Colbert n’était resté ni aveugle ni indifférent devant les avantages que les Portugais, les Hollandais et les Anglais avaient recueillis de leurs possessions dans l’Inde, et l’une de ses pensées dominantes fut d’encourager la formation d’une grande compagnie, quelque peu sur le modèle anglais, pour établir un trafic régulier avec ce pays. Il promit le plus grand appui de la part du gouvernement et une charte accordant le droit de commerce exclusif avec l’Inde pendant cinquante ans ; la Compagnie devait être exemptée de toute contribution et le gouvernement s’engageait à lui rembourser toutes les pertes qu’elle pourrait éprouver dans le cours des dix premières années.
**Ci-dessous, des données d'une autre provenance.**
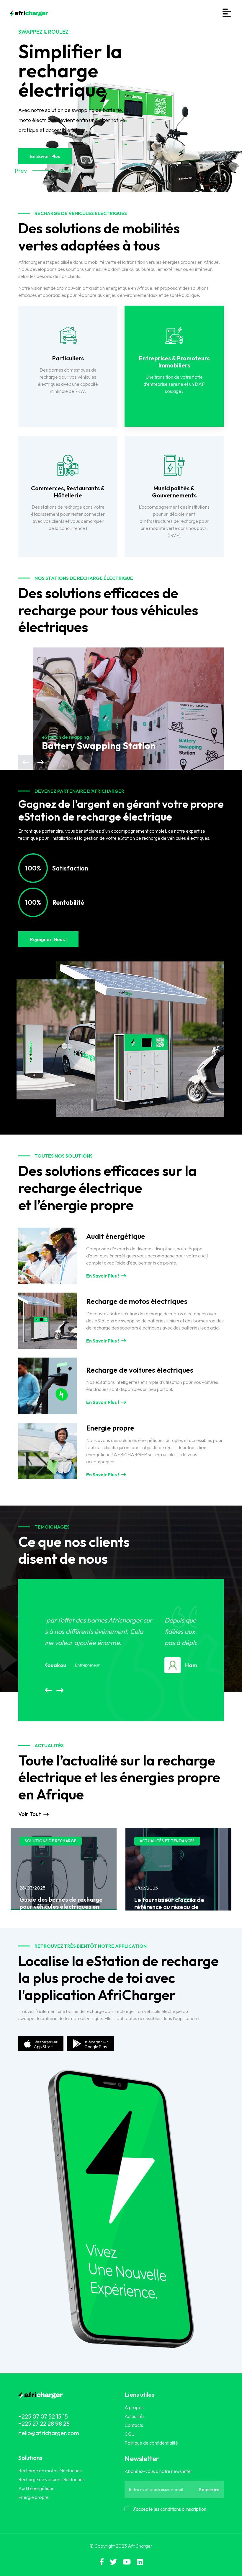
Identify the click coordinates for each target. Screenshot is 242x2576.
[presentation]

Dans ces conditions la « Compagnie des Indes » se forma. Son capital était de quinze cent mille livres tournois, mais malgré les privilèges que le gouvernement avait assurés, il ne se trouva pas assez de souscripteurs et le Trésor dut faire l’avance d’un cinquième, soit trois cent mille livres. Cet exemple eut un grand effet sur la noblesse et les riches courtisans qui aussitôt désirèrent vivement se joindre au gouvernement dans une entreprise qui paraissait être un de ses projets favoris[1].
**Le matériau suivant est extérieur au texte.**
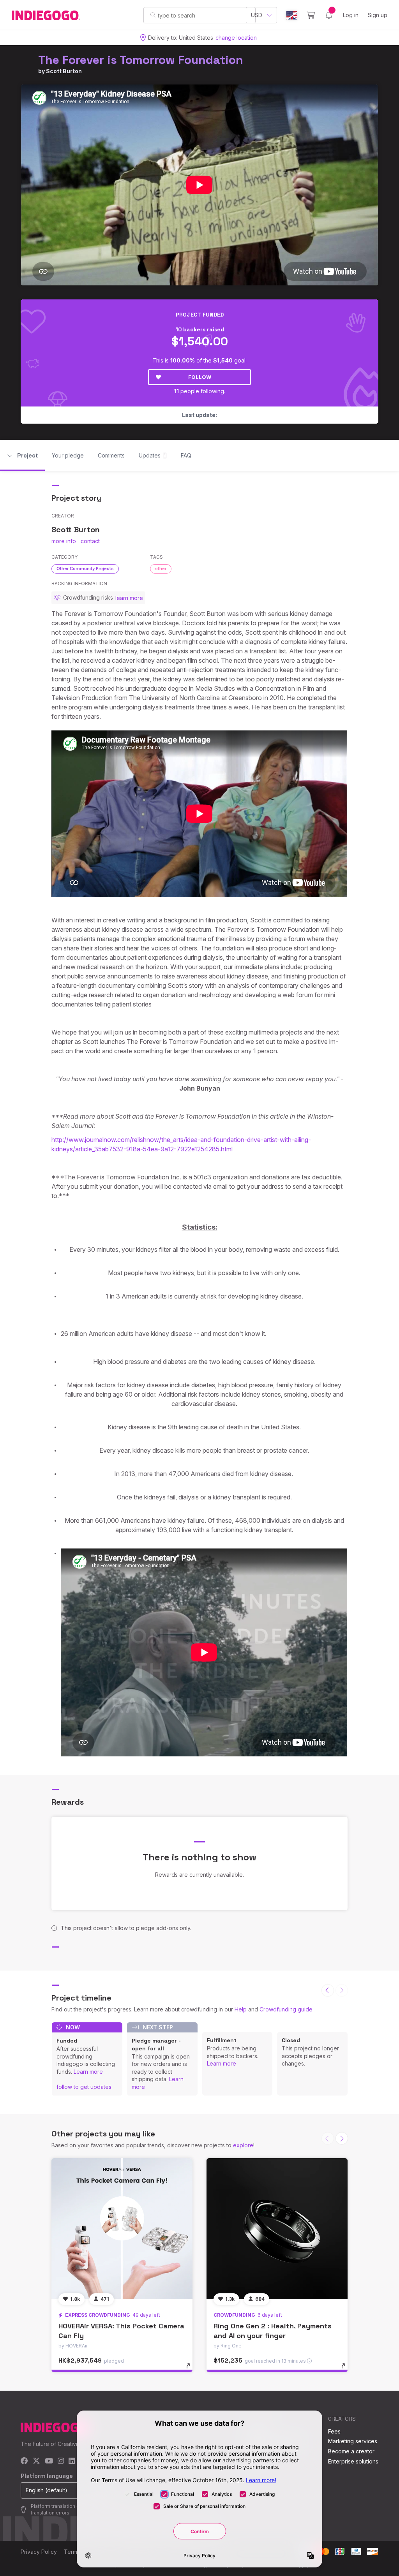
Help (241, 2009)
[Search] (153, 15)
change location (236, 37)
Les destinées de la Compagnie semblaient donc brillantes lorsqu’elle se créa sous les auspices d’une monarchie qui n’avait pas encore, il est vrai, atteint le faîte de sa puissance, mais qui semblait marcher à grands pas vers ce but et qui, par ses talents dans les opérations offensives et le déploiement d’une force réelle, contrastait avantageusement avec les autres États européens ; la

  1. Louis XIV, influencé par Colbert, chercha à entraîner sa noblesse à participer à cette entreprise en déclarant qu’un homme de noble naissance ne dérogeait pas en faisant le trafic avec l’Inde. Édit du Roi, août 1661.